> **Goal**:
Write the lines starting at the first one and ending at the line containing "at (960, 7)." as a JSON list of strings, one string per line, leaving out blank lines.

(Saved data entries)
* * * * * * *
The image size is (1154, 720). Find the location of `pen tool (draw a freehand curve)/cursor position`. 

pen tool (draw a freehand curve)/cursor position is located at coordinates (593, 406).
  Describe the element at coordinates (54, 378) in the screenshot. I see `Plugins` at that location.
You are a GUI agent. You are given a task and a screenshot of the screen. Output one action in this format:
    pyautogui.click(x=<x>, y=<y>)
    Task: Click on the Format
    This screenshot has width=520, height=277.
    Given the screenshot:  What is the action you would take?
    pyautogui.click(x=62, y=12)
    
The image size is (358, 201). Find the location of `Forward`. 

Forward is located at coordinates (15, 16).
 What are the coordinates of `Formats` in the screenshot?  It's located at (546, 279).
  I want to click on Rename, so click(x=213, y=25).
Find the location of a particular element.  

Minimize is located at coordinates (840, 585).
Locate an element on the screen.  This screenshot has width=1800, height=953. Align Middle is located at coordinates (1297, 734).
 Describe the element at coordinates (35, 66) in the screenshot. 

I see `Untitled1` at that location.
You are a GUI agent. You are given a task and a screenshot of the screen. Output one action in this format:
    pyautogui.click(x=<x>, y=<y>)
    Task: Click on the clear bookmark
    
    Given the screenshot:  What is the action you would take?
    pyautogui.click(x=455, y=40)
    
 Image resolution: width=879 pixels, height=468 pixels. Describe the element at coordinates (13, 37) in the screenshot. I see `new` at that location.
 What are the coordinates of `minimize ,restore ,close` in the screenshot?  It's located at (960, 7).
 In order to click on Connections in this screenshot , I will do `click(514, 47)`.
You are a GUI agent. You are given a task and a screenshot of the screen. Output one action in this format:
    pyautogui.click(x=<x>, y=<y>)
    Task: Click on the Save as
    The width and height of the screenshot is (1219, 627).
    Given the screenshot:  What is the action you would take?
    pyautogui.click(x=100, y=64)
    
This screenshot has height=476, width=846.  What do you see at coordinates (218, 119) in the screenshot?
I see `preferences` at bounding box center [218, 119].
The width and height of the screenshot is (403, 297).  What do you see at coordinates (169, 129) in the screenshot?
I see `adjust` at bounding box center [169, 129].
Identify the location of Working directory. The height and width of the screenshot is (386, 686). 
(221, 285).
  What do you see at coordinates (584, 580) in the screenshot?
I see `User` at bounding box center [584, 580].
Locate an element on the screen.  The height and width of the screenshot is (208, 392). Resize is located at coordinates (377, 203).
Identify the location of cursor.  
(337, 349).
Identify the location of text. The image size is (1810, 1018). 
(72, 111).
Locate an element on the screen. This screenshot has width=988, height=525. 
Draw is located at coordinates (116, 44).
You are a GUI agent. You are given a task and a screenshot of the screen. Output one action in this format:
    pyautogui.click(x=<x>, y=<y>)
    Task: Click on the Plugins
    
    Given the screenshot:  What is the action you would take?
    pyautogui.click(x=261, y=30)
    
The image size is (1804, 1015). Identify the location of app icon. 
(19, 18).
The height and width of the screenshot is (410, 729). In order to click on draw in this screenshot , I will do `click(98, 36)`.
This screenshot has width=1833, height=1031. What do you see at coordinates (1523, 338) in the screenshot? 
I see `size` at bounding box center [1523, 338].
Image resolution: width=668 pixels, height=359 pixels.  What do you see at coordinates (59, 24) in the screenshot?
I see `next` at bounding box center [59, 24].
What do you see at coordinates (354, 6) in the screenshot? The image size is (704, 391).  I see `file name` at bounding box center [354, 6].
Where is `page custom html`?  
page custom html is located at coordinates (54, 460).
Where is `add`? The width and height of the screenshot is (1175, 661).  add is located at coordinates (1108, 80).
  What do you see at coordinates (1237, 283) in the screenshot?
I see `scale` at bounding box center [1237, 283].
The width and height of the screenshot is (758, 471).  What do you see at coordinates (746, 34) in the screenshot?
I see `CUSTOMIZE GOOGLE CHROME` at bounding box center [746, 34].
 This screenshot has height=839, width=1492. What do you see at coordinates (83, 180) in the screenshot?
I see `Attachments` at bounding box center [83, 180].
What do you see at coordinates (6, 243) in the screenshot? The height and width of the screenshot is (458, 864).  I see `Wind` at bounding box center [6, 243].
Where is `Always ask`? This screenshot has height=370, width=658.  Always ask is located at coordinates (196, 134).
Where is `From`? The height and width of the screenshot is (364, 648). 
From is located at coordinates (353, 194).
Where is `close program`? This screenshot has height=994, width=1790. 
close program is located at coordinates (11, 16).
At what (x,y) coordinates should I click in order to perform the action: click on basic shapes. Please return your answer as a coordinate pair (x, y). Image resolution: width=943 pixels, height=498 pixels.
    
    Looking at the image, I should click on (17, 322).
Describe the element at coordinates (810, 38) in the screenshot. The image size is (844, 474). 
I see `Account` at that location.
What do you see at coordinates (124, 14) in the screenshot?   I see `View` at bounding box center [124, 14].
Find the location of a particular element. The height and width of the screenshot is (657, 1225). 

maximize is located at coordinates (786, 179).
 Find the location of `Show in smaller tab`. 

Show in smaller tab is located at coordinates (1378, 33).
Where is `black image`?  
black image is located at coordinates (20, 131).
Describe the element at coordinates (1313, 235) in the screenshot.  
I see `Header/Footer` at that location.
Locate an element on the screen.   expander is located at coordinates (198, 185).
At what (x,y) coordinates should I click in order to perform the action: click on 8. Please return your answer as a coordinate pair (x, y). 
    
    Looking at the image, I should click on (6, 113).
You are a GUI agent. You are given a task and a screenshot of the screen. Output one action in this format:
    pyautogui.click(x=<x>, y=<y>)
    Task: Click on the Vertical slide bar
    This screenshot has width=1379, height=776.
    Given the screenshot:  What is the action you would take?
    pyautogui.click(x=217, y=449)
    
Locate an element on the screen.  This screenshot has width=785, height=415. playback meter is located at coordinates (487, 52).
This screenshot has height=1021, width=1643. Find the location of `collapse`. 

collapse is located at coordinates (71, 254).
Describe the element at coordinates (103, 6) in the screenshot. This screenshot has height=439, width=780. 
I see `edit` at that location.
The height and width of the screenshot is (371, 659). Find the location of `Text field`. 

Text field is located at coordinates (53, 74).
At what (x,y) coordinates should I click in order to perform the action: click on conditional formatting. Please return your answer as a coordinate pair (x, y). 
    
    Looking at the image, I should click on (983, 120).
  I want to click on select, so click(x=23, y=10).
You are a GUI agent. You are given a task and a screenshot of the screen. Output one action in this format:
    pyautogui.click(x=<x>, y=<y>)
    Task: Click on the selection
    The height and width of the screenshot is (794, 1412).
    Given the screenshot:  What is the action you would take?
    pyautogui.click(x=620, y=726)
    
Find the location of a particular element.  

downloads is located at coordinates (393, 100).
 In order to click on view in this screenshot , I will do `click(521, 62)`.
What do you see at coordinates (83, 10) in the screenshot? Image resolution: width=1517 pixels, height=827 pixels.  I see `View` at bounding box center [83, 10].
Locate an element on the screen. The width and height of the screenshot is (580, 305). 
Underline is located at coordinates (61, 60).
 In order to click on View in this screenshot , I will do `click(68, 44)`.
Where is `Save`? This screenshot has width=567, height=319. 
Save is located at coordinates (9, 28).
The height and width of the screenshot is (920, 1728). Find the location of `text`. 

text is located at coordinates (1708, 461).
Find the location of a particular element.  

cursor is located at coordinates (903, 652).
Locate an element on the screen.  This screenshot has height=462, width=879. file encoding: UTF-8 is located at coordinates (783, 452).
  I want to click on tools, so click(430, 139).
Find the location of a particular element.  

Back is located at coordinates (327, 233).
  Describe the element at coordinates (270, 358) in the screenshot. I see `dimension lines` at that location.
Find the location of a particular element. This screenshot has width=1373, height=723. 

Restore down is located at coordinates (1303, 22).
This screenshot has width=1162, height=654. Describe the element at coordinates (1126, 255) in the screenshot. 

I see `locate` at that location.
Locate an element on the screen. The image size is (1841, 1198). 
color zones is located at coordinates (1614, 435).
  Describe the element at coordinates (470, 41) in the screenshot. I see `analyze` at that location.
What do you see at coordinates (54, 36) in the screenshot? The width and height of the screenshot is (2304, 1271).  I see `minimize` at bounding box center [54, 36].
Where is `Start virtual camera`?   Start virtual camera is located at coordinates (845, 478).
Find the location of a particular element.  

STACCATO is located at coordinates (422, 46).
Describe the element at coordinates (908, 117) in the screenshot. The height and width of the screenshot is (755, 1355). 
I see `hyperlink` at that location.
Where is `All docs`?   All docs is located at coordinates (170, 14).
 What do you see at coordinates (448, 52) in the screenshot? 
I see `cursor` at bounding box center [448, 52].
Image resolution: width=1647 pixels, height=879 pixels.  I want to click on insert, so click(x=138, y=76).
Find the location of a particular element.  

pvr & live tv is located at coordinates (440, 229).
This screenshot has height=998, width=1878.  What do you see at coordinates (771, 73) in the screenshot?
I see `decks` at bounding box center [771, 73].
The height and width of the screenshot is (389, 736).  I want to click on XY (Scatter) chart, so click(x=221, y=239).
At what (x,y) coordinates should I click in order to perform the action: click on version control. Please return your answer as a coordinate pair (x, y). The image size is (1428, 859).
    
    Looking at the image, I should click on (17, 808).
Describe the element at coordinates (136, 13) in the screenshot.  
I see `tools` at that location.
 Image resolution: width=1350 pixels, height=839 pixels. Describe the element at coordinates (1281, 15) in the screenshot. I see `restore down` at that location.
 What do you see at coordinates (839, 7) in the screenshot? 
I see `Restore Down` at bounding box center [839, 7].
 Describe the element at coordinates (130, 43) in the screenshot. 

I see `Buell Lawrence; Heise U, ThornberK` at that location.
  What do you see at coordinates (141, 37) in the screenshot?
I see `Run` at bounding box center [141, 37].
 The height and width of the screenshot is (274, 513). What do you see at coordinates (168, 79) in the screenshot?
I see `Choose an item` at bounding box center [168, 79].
* * * * * * *
> **Result of the task**:
[
  "The image size is (1154, 720). Find the location of `pen tool (draw a freehand curve)/cursor position`. ",
  "pen tool (draw a freehand curve)/cursor position is located at coordinates (593, 406).",
  "  Describe the element at coordinates (54, 378) in the screenshot. I see `Plugins` at that location.",
  "You are a GUI agent. You are given a task and a screenshot of the screen. Output one action in this format:",
  "    pyautogui.click(x=<x>, y=<y>)",
  "    Task: Click on the Format",
  "    This screenshot has width=520, height=277.",
  "    Given the screenshot:  What is the action you would take?",
  "    pyautogui.click(x=62, y=12)",
  "The image size is (358, 201). Find the location of `Forward`. ",
  "Forward is located at coordinates (15, 16).",
  " What are the coordinates of `Formats` in the screenshot?  It's located at (546, 279).",
  "  I want to click on Rename, so click(x=213, y=25).",
  "Find the location of a particular element.  ",
  "Minimize is located at coordinates (840, 585).",
  "Locate an element on the screen.  This screenshot has width=1800, height=953. Align Middle is located at coordinates (1297, 734).",
  " Describe the element at coordinates (35, 66) in the screenshot. ",
  "I see `Untitled1` at that location.",
  "You are a GUI agent. You are given a task and a screenshot of the screen. Output one action in this format:",
  "    pyautogui.click(x=<x>, y=<y>)",
  "    Task: Click on the clear bookmark",
  "    Given the screenshot:  What is the action you would take?",
  "    pyautogui.click(x=455, y=40)",
  " Image resolution: width=879 pixels, height=468 pixels. Describe the element at coordinates (13, 37) in the screenshot. I see `new` at that location.",
  " What are the coordinates of `minimize ,restore ,close` in the screenshot?  It's located at (960, 7)."
]